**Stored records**
◇ ◇ ◇ ◇ ◇ ◇ ◇

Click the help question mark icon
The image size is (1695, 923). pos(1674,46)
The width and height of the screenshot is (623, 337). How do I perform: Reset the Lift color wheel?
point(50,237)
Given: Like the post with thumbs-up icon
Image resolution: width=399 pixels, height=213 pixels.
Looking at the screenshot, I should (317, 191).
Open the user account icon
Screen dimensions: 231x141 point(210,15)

◇ ◇ ◇ ◇ ◇ ◇ ◇

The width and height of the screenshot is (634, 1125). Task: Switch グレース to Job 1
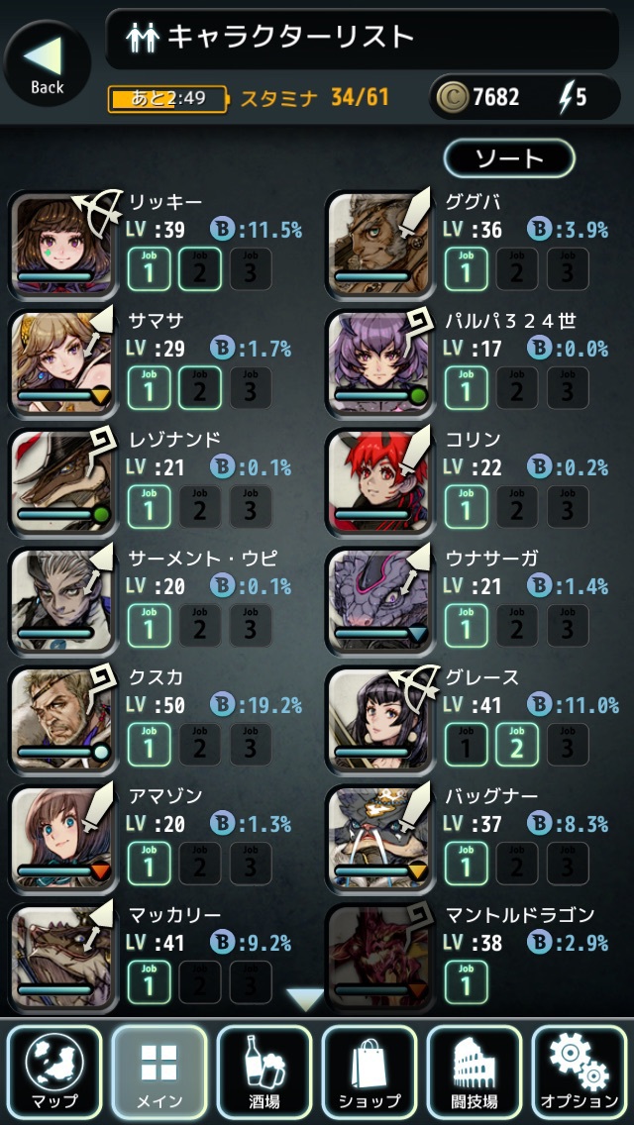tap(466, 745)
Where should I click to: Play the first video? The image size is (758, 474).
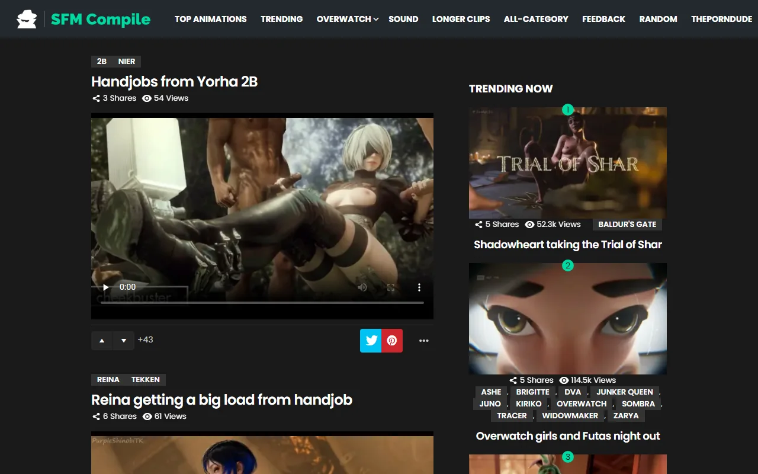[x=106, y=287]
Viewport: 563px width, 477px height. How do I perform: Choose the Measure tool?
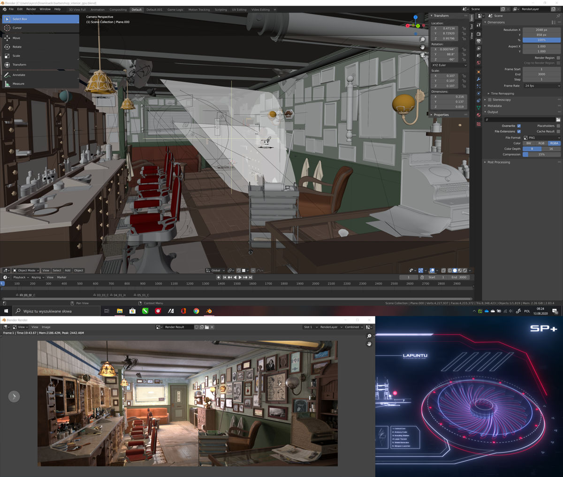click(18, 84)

◇ ◇ ◇ ◇ ◇ ◇ ◇

**WORK REQUEST**
Your answer should be the lines above from the one containing "Click the help question mark icon" through the one containing "Given: Like the post with thumbs-up icon", copied exactly and with both ends kept.

**EXERCISE ANSWER**
Click the help question mark icon
The image size is (1695, 923). pos(1674,46)
The width and height of the screenshot is (623, 337). How do I perform: Reset the Lift color wheel?
point(50,237)
Given: Like the post with thumbs-up icon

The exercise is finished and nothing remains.